Delightful. We're on our way to getting so much freaking gogurt. Unreal. Surely there will be no adverse consequences from our actions. As the well-meaning junior SWE we are, before we even wire this puppy up let's now write some unit tests to make sure our StrawberryGogurtTheftService behaves correctly.
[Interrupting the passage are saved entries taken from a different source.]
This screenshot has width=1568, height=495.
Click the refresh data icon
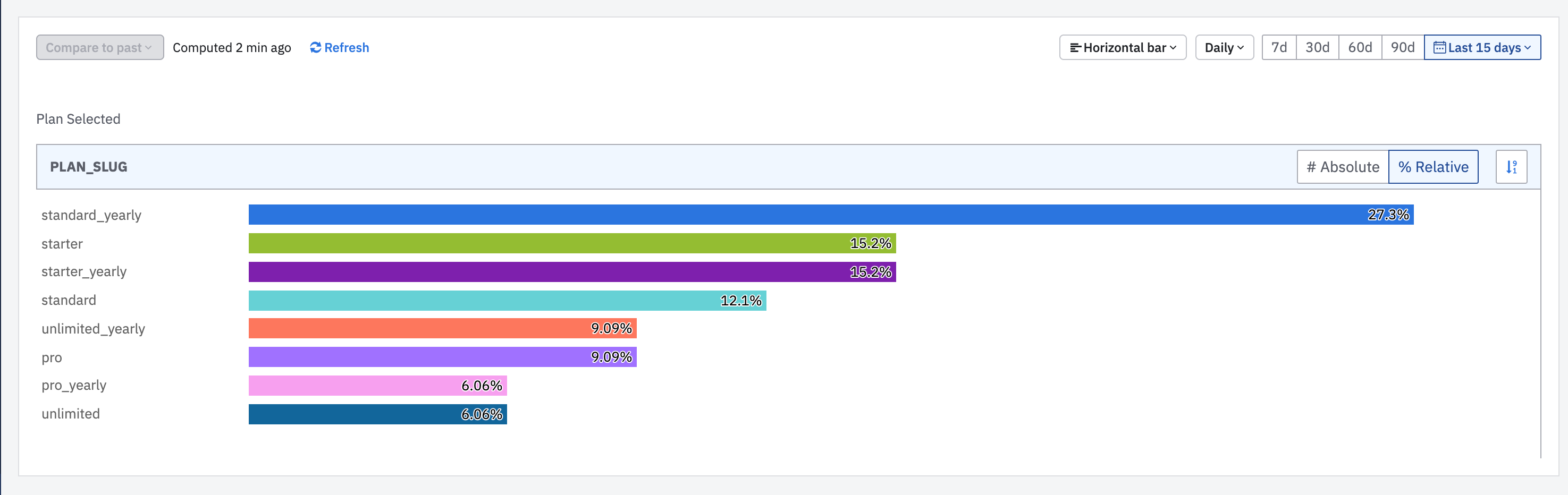point(315,47)
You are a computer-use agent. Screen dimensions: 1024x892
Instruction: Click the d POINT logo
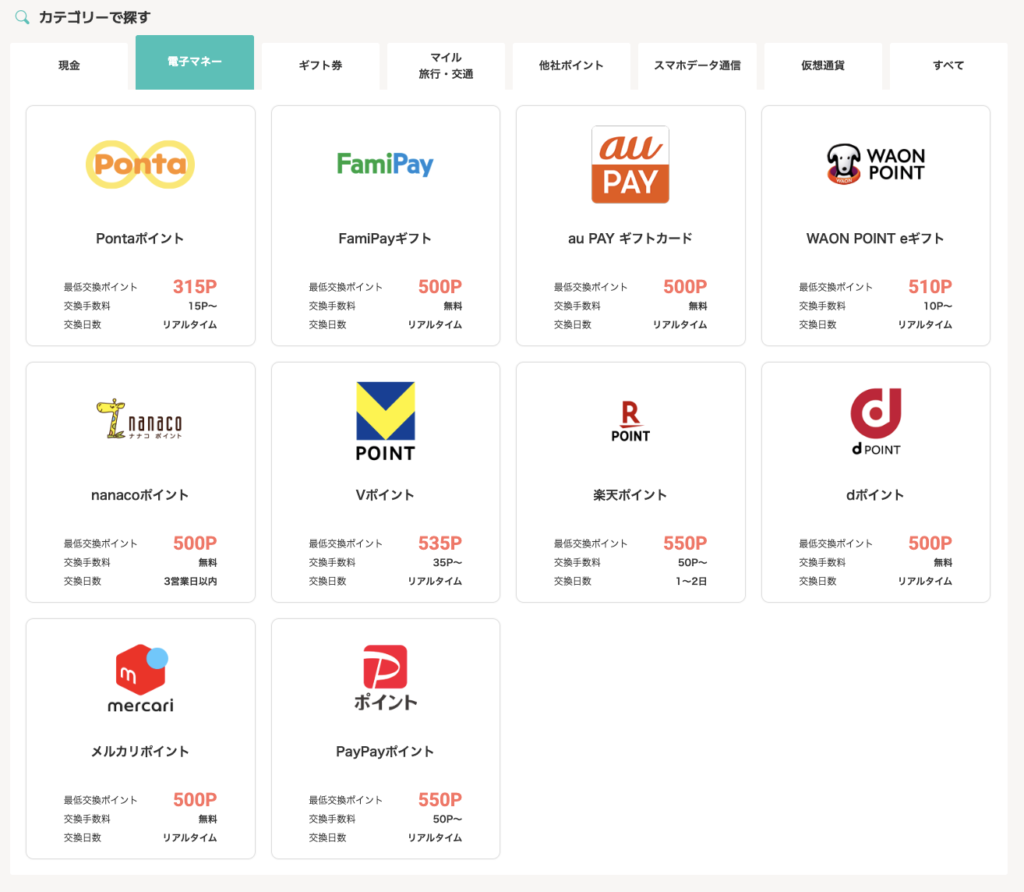point(876,421)
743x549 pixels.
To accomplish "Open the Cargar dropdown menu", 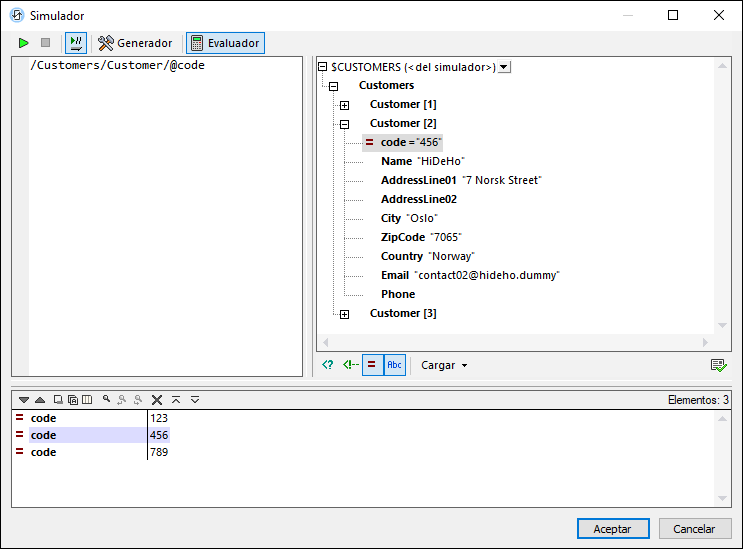I will pos(444,365).
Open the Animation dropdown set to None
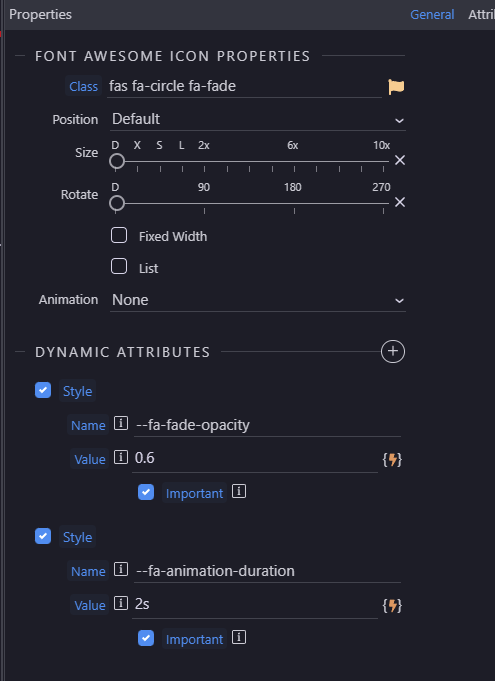 click(x=258, y=300)
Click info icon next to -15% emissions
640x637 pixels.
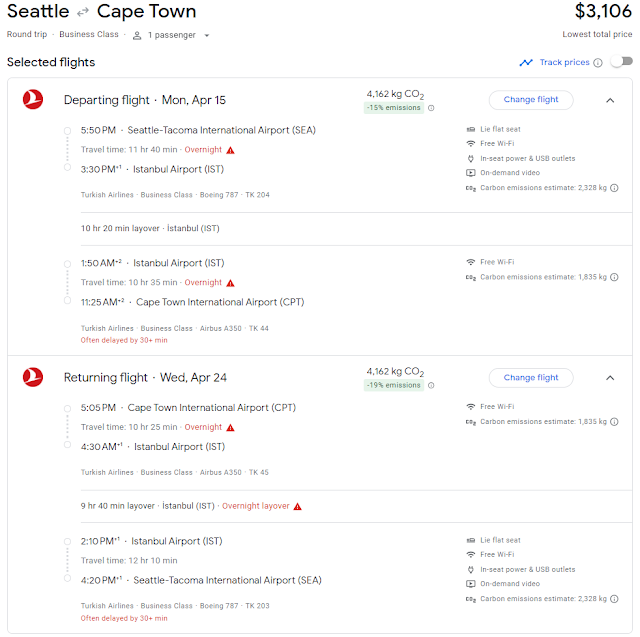click(x=431, y=108)
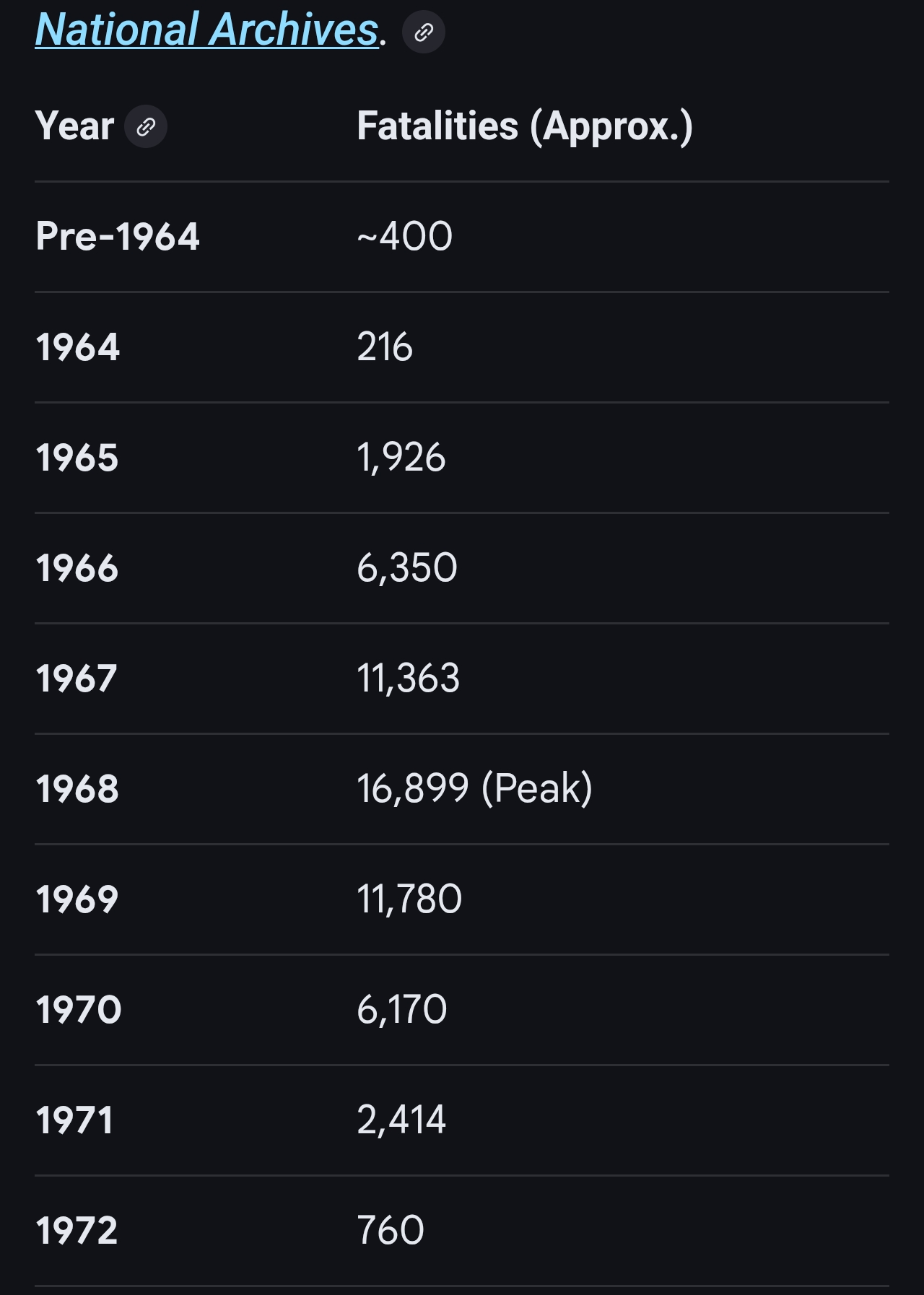
Task: Select the 1965 year cell
Action: click(x=77, y=458)
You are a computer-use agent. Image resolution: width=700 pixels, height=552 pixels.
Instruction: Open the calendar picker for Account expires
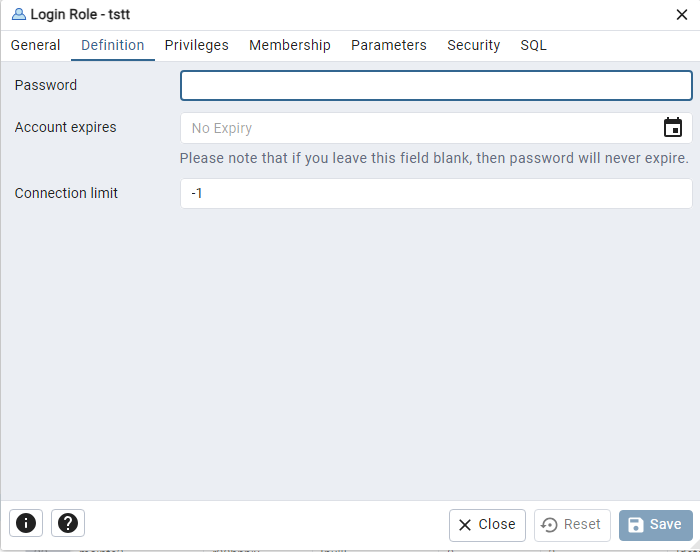click(x=672, y=128)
Let's define a BaseSpec.scala which our other unit test files can inherit from so we don't have repeated imports throughout our tests:

Again, YMMV and if you're a sadist, this is a great time to experiment with new ideas.

package com.murphypone

import org.scalatest.Inside
import org.scalatest.flatspec.AnyFlatSpec
import org.scalatest.matchers.should.Matchers

abstract class BaseSpec extends AnyFlatSpec with Matchers with Inside

And then of course our GogurtTheftServiceSpec.scala:

package com.murphypone

import com.murphypone.impl.{HungryChild, StrawberryGogurtTheftService}
import com.murphypone.models.Gogurt
import com.murphypone.models.Gogurt.{Banana, Mango, Strawberry, Vanilla}

class GogurtTheftServiceSpec extends BaseSpec {

  val sut = new StrawberryGogurtTheftService
  val hc1: HungryChild[Gogurt] = HungryChild(
    name = "marcus", 
    age = 9, 
    flavor = List(Mango, Strawberry, Vanilla, Banana)
  val hc2: HungryChild[Gogurt] = HungryChild(
    name = "marcus",  // same name and age, I literally don't care 
    age = 9, 
    flavor = List(Vanilla, Banana, Mango, Strawberry))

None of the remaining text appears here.